Мы уже говорили о том, что отличить неизбежную вину от реальной непросто. Почему?
Во-первых, даже самой что ни на есть реальной, «объективной» вины невозможно избежать. Мы не должны забывать о природной склонности человека к греху.
Мы можем, например, искренне раскаяться в грехах молодости, но возможно ли всерьез полагать, что их могло не быть вовсе? Можем ли мы быть уверены, что, вернись мы в то же самое состояние сердца и ума, не поступили бы так же, даже если бы на сто процентов были уверены, что этого делать не стоит?
Больше того, какие-то грехи или просто неправильные поступки зачастую являются спасительной альтернативой чему-то еще более худшему. Чаще всего каждый из нас принимает лучшее решение во всех ситуациях, в которые попадает. Лучшее не с точки зрения абсолютной истины, а нашего опыта и знаний. Лучшее из тех вариантов, на которые мы были способны в том состоянии, в котором находились. Кстати, по этой причине, оказавшись в эмоционально разобранном настроении, выбор лучше не делать.
Во-вторых, любая «объективная» вина, как мы уже говорили, не может быть искуплена до конца. В этом отношении она – это нечто абсолютно неизбежное, а значит, мы все в какой-то степени можем быть оправданы. Но в какой?
Вычислить «степень» объективной виновности можно только очень приблизительно и условно. Но тем не менее в трудных случаях это необходимо делать, чтобы понять, как преодолеть конкретную вину.
Например, реальная или неизбежная вина лежит на Иуде? А на Иудушке Головлеве? А на мужчине, который нечаянно застрелил свою любимую девушку?

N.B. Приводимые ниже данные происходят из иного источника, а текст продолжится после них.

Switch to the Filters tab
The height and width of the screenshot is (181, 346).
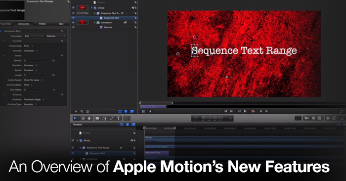43,24
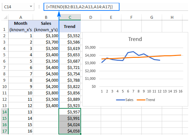Image resolution: width=191 pixels, height=136 pixels.
Task: Click the formula bar resize dots handle
Action: click(39, 7)
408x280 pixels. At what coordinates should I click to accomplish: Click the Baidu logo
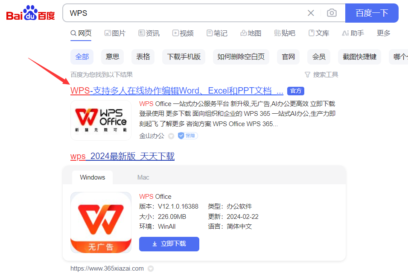[30, 13]

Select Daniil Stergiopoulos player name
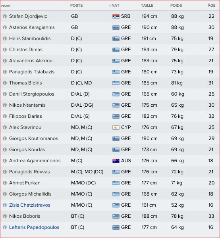coord(32,94)
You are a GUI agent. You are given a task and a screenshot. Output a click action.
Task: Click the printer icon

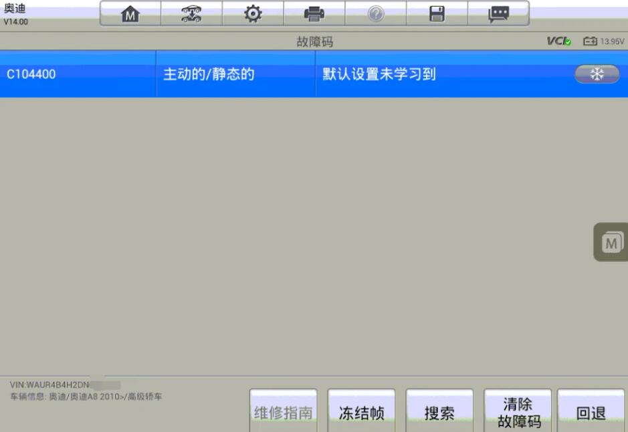(x=314, y=14)
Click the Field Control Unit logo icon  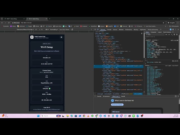(x=32, y=37)
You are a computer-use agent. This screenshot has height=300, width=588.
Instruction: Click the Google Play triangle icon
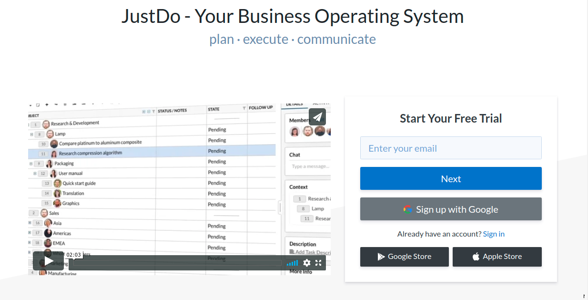[381, 257]
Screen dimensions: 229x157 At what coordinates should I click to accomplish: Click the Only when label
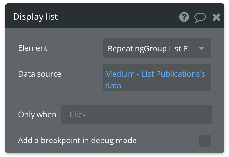[37, 114]
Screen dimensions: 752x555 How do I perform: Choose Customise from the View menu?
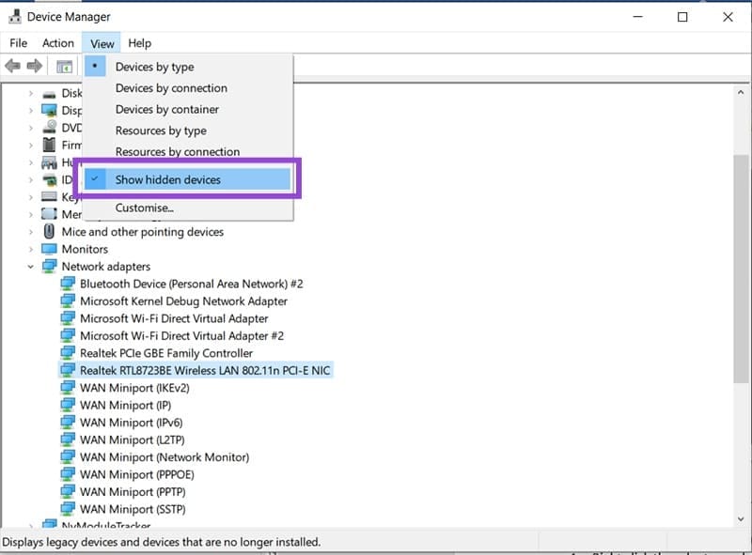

Мы уже говорили, что у бойца, который вынужден убивать людей, защищая Родину, степень объективной виновности минимальна. Мужчина из рассказа митрополита Антония, случайно застреливший свою возлюбленную, если и виновен объективно, то совсем немного, ведь в его случае речь вообще не шла о нравственном выборе, это была нелепая случайность, трагическое совпадение.
Там, где почти все решает случайность и законы общего мироустройства, а не личного осознанного выбора, мы можем говорить о том, что вина скорее является неизбежной, чем реальной.
Вспомним о ситуациях, которые постоянно требуют от нас многого, – мы приводили такие примеры в главе «Дырка от „вилки“» и «Эгоизм или забота о себе?».
Если ситуация, требующая максимальной самоотдачи, продолжается очень долго, важно смягчить влияние вины, помочь человеку отнестись к себе максимально бережно.